* _EXERCISE_: Output the lines starting at the line containing "You are a GUI" and ending at the last line, including both, word for word, with the pictures left out.

* _DATA SHOWN_:

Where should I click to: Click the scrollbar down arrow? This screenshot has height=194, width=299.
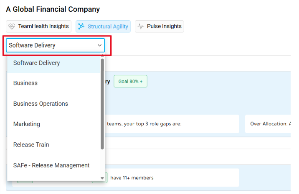click(102, 178)
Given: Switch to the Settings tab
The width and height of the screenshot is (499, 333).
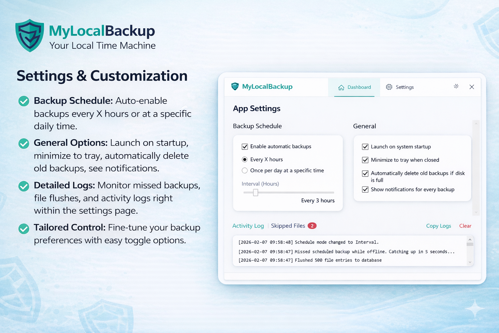Looking at the screenshot, I should [x=404, y=87].
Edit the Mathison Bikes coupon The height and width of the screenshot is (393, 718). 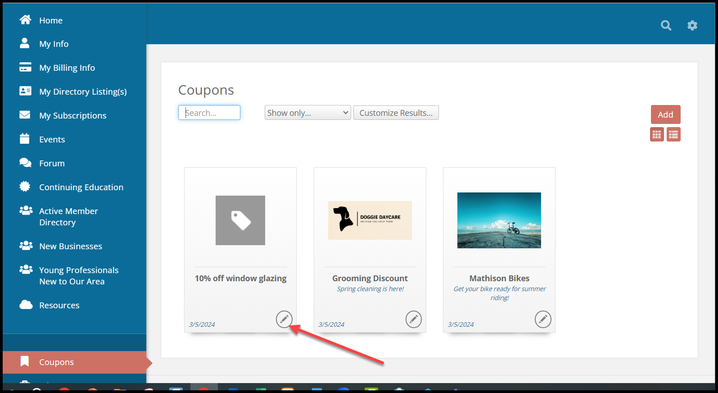tap(542, 319)
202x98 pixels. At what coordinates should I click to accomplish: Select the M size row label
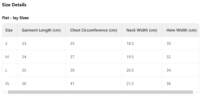(x=7, y=57)
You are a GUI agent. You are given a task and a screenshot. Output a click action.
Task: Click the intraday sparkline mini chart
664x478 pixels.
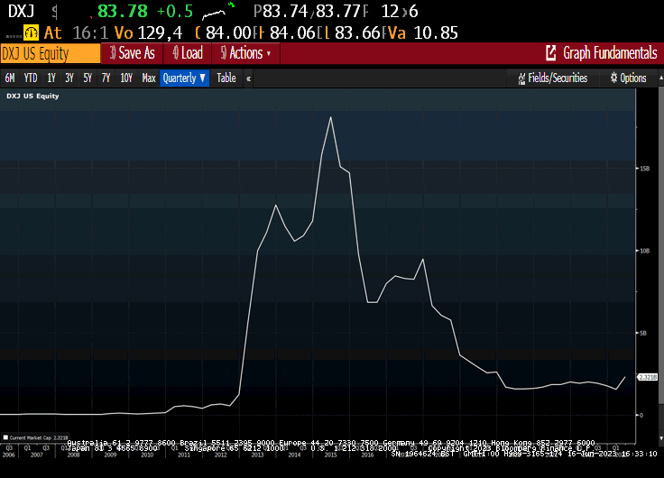223,12
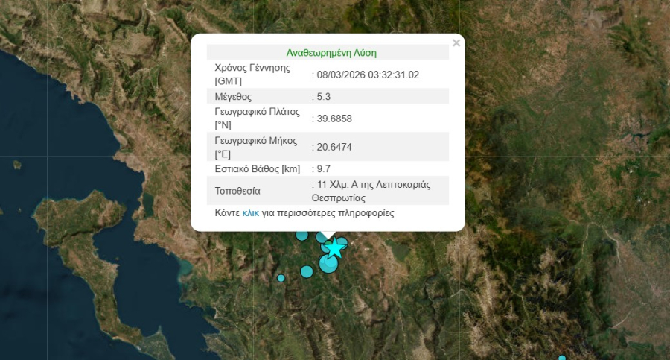Image resolution: width=670 pixels, height=360 pixels.
Task: Click the 'Μέγεθος' row label
Action: pyautogui.click(x=233, y=97)
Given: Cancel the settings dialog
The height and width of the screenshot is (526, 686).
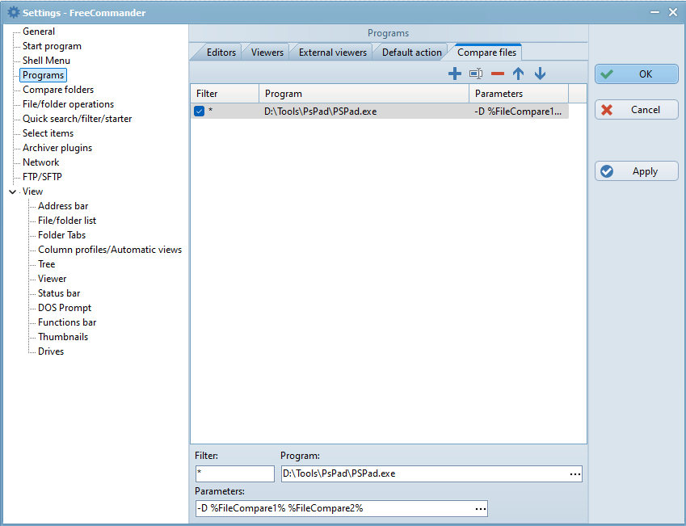Looking at the screenshot, I should point(637,110).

* _EXERCISE OUTPUT_:
You are a GUI agent. You are given a task and a screenshot. Output a click action.
Task: Click the intraday sparkline mini chart
664x478 pixels.
223,12
Image resolution: width=670 pixels, height=360 pixels.
Task: Click the 'Μέγεθος' row label
Action: pyautogui.click(x=233, y=97)
Given: Cancel the settings dialog
The height and width of the screenshot is (526, 686).
Looking at the screenshot, I should point(637,110).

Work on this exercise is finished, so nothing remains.